WORK TASK
When you reach the line containing "Screen dimensions: 1389x868" in the records below, start copying exactly, and stop once you have copied the line containing "This screenshot has width=1568, height=775.".

DATASET: Begin

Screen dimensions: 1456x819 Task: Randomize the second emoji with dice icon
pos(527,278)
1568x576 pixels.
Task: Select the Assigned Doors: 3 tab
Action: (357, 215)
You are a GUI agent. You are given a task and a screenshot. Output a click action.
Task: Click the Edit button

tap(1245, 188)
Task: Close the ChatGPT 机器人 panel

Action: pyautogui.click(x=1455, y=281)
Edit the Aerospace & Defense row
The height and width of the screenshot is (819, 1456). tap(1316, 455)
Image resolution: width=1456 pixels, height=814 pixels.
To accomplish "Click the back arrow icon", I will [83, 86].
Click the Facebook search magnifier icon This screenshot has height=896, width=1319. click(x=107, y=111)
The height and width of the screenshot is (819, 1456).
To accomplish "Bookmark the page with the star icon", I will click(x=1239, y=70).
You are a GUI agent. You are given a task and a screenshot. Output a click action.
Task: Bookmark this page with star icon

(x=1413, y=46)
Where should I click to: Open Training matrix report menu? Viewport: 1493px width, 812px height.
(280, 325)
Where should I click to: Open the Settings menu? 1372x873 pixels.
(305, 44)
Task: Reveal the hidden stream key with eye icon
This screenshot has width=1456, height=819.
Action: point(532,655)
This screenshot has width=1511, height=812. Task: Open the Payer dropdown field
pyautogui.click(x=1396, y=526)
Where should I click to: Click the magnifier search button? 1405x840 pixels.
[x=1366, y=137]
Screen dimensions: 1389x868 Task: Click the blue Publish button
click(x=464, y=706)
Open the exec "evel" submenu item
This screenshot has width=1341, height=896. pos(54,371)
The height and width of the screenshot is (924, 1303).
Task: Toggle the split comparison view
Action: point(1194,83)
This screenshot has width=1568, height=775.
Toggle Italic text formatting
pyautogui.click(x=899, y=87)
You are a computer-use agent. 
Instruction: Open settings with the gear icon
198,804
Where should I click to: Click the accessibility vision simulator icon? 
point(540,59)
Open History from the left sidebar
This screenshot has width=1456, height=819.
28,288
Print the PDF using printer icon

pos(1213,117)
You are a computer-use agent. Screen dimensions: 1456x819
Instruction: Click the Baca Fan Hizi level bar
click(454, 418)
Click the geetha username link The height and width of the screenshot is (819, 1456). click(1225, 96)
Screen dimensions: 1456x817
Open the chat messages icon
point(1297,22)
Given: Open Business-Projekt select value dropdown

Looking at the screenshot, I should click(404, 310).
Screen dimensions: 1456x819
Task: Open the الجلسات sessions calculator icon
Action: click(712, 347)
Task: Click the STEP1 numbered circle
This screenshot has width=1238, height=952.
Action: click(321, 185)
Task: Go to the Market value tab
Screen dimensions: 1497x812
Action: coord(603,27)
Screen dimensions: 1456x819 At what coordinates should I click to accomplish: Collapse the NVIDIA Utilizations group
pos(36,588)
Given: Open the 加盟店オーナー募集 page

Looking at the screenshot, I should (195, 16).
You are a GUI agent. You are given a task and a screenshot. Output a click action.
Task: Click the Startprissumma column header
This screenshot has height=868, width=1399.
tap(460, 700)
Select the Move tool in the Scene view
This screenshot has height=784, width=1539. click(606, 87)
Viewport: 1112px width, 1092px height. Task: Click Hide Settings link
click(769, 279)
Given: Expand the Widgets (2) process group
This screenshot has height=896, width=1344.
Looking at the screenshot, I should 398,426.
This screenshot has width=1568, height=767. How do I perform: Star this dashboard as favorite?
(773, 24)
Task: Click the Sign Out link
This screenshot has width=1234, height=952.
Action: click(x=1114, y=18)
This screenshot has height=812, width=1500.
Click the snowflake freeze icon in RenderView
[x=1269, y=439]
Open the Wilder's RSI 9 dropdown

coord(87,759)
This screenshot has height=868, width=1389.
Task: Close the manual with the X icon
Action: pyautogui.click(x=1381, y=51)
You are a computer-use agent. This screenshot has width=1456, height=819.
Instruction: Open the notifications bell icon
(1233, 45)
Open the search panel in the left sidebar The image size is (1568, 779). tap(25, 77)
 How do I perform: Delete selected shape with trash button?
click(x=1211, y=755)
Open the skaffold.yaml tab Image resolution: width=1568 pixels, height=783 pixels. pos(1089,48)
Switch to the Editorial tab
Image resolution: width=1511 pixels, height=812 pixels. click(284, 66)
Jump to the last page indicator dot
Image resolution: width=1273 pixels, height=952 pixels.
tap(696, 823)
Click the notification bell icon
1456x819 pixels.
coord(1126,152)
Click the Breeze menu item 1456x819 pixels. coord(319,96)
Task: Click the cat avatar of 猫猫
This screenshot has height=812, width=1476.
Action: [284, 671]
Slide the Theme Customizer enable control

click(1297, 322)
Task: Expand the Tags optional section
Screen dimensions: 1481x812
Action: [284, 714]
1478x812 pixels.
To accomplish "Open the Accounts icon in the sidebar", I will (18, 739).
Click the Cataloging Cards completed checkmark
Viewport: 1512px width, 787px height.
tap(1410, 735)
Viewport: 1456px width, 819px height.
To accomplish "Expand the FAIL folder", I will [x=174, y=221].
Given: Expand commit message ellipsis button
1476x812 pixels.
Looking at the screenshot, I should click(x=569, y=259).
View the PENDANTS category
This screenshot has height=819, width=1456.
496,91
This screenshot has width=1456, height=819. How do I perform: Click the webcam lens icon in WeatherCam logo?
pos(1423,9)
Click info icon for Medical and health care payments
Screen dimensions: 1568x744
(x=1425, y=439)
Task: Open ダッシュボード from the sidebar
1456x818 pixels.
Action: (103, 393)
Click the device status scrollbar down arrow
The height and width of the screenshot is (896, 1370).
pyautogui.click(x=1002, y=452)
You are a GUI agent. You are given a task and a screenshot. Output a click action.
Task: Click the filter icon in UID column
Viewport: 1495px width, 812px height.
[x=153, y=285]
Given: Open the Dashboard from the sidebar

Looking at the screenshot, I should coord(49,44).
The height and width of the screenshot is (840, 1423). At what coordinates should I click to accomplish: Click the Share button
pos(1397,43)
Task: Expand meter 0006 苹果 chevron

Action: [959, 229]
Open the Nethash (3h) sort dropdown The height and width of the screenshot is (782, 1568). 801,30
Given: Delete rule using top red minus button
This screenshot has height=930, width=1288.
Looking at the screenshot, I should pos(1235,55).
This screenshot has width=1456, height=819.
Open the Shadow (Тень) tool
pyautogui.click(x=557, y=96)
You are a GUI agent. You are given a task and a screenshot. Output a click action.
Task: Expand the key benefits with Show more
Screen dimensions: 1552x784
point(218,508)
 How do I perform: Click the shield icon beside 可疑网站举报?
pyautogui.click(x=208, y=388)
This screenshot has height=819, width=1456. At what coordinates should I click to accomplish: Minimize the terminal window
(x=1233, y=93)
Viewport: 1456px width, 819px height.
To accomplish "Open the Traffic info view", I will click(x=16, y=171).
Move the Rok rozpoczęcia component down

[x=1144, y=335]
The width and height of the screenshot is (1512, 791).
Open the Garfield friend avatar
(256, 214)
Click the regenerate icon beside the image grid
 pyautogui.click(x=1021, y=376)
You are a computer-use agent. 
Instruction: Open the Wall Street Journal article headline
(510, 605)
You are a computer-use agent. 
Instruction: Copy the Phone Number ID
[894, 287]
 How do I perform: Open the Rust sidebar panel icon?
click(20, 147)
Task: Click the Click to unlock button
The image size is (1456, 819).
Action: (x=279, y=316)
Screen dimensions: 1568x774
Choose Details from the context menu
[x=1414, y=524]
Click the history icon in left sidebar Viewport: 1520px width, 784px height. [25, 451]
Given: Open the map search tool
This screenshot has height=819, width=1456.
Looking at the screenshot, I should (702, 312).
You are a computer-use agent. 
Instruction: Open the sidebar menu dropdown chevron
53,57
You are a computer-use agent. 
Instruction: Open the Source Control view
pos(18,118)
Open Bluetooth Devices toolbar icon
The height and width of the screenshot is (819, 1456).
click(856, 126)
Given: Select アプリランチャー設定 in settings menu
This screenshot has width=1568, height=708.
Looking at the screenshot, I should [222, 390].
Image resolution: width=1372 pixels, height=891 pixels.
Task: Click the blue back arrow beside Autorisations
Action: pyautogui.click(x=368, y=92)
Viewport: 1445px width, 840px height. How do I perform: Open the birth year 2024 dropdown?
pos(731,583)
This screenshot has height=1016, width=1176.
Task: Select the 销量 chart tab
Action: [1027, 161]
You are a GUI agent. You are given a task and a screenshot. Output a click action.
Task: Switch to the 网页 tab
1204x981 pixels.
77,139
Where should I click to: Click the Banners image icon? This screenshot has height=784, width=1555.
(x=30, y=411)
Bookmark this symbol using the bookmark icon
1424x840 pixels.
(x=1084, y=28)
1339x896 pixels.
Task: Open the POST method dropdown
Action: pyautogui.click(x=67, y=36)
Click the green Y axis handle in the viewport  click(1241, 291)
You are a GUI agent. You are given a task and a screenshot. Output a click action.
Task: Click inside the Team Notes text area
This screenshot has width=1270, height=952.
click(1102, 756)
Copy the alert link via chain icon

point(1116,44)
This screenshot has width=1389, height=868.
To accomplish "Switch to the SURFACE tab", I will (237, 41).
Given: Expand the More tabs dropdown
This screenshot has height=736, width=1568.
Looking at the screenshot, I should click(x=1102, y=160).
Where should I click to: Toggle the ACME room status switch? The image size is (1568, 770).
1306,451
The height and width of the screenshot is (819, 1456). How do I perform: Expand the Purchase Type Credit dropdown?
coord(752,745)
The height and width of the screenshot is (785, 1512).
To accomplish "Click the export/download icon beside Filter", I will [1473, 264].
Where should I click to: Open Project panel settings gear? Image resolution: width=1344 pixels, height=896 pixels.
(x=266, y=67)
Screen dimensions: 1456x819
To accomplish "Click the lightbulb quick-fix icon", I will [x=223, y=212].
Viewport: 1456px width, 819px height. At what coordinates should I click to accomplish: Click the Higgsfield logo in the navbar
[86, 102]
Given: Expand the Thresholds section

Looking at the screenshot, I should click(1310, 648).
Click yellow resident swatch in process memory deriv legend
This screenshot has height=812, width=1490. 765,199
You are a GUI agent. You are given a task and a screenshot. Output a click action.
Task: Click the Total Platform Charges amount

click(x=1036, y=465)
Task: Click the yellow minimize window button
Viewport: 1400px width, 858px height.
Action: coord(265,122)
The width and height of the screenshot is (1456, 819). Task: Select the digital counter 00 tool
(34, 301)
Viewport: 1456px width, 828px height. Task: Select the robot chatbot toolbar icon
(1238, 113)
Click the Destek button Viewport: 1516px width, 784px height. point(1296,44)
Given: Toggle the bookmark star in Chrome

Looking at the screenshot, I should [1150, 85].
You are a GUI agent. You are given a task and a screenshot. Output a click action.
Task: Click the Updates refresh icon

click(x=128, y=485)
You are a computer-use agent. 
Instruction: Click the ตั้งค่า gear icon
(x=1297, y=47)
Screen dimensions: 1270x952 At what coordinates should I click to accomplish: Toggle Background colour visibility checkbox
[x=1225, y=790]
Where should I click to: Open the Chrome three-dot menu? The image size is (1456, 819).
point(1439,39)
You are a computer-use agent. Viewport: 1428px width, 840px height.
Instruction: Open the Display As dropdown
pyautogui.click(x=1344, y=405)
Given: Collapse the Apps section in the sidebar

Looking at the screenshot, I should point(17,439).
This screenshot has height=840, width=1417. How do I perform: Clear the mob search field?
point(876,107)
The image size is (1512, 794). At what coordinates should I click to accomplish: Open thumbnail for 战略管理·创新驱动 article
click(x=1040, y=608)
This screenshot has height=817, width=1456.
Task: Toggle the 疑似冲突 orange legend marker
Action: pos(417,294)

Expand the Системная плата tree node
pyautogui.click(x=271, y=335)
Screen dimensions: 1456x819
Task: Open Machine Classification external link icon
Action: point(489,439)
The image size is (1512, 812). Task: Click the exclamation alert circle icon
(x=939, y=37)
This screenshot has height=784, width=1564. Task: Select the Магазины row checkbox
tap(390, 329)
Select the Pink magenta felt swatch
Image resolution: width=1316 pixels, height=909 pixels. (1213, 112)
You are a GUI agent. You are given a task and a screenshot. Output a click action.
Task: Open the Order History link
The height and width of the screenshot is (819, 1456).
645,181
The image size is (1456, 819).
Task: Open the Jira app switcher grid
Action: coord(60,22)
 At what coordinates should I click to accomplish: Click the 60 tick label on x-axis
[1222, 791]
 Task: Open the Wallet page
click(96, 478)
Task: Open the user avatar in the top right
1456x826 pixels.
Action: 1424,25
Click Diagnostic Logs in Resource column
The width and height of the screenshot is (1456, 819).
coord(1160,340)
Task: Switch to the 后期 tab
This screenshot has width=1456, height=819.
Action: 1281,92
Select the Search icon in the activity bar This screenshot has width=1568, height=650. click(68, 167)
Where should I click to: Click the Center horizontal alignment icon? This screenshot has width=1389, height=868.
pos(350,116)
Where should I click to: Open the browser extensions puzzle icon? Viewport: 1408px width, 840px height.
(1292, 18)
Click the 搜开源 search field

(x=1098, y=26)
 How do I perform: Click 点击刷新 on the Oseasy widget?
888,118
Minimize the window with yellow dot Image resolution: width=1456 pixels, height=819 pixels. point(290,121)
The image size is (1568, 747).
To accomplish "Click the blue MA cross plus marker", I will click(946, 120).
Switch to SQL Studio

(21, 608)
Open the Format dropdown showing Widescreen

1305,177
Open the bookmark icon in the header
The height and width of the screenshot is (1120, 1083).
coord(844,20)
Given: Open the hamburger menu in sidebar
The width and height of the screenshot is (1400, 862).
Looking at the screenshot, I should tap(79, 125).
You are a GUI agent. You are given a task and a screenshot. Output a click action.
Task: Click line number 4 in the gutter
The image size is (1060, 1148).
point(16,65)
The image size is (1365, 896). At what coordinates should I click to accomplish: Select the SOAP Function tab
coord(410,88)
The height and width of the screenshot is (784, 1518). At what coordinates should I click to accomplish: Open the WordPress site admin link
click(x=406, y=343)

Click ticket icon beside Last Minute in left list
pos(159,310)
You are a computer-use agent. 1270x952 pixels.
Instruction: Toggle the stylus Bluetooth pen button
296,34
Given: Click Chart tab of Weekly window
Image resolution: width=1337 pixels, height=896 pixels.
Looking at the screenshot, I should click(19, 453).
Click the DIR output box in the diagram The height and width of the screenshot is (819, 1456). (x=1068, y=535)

DATASET: End

EXERCISE OUTPUT
Screen dimensions: 1389x868 Task: Click the blue Publish button
click(x=464, y=706)
Open the exec "evel" submenu item
This screenshot has width=1341, height=896. pos(54,371)
The height and width of the screenshot is (924, 1303).
Task: Toggle the split comparison view
Action: point(1194,83)
This screenshot has width=1568, height=775.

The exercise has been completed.